How can so secular an act as a dinner party be turned into a highly charged cultic occasion, rich in deeply felt meaning? Such questions cannot be answered by simply reviewing the words that are said during the ceremony. The choreography, the bits and pieces of drama, music, song, procession, the display of eloquent symbols--all of these by themselves do not account for the power and magic of either Kol Nidre or the Passover seder. But somehow by consuming this ceremonious meal, the diners are transformed and placed squarely in the path of onrushing history.
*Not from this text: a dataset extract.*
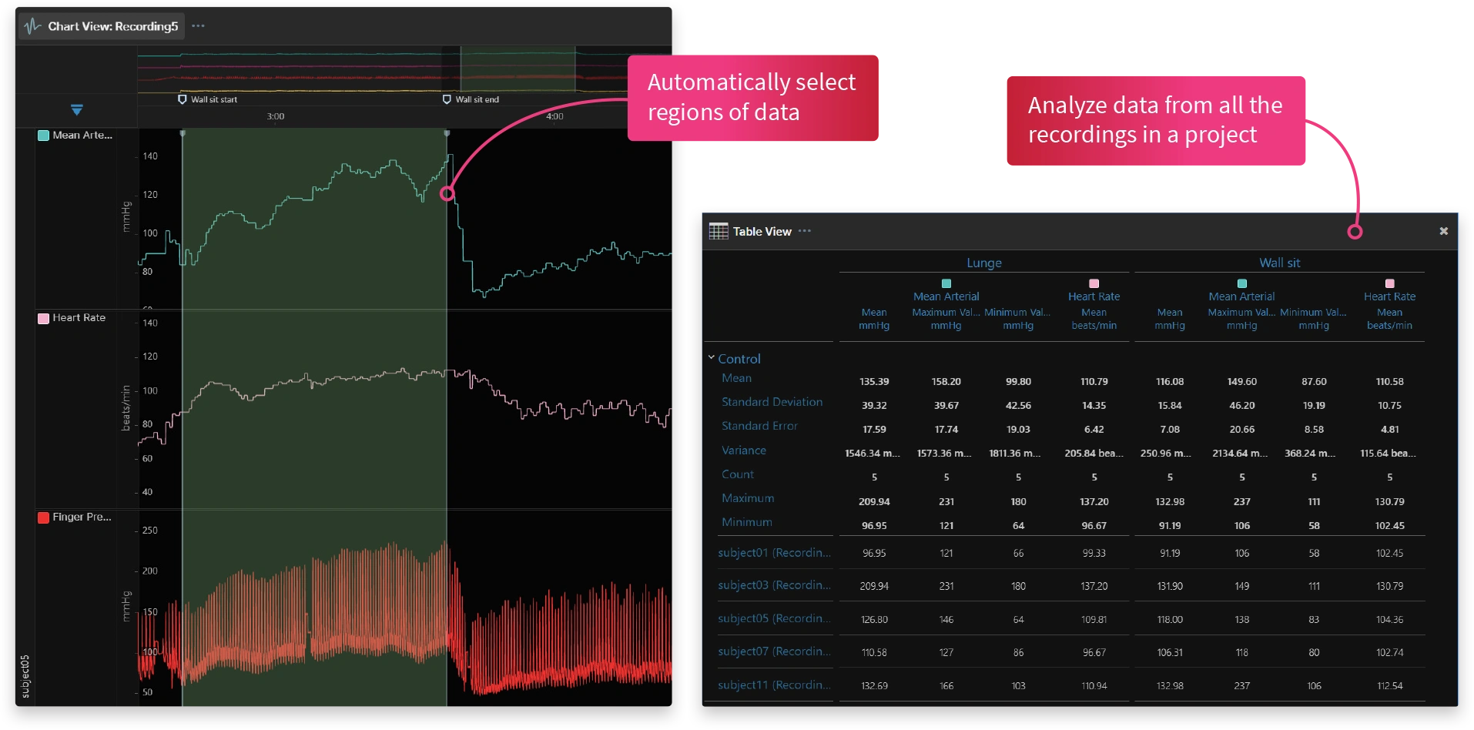Click the Lunge Mean Arterial teal indicator

click(x=946, y=283)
In the presence of those symbols that form families and friends into an Israel redeemed from Egypt, people become something else; words work that wonder.
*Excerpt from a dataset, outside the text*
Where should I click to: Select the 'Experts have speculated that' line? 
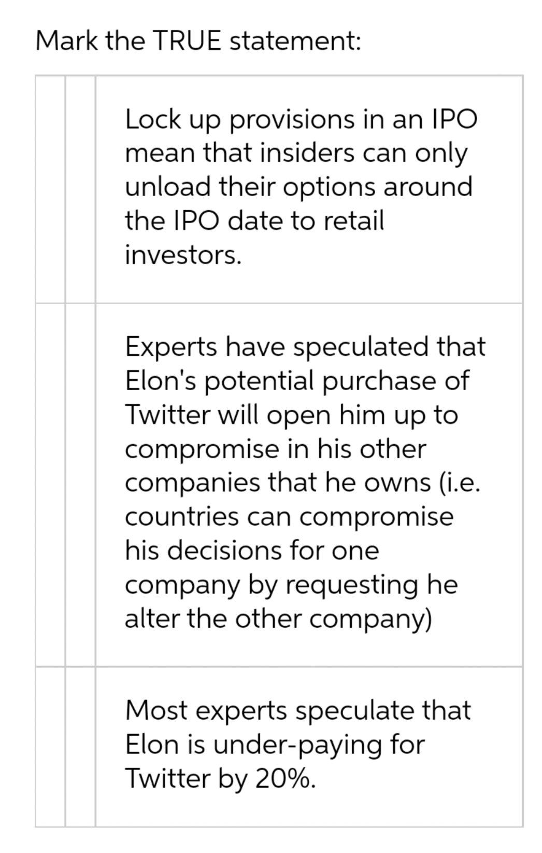pyautogui.click(x=305, y=347)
At the festival of Passover, which coincides with the first full moon after the vernal equinox, Jewish families gather around their tables for a holy meal. There, they retell the story of the Exodus from Egypt in times long past. With unleavened bread and sanctified wine, they celebrate the liberation of slaves from pharaoh's bondage. Yet in the rite itself, a single formula captures the moment when, and thus allows us to understand how, the "we" of the family becomes the "we" of Israel and the eternal and perpetual coming of spring culminates a singular moment in the eternal unfolding of linear time. We begin there:
"For ever after, in every generation, every Israelite must think of himself or herself as having gone forth from Egypt."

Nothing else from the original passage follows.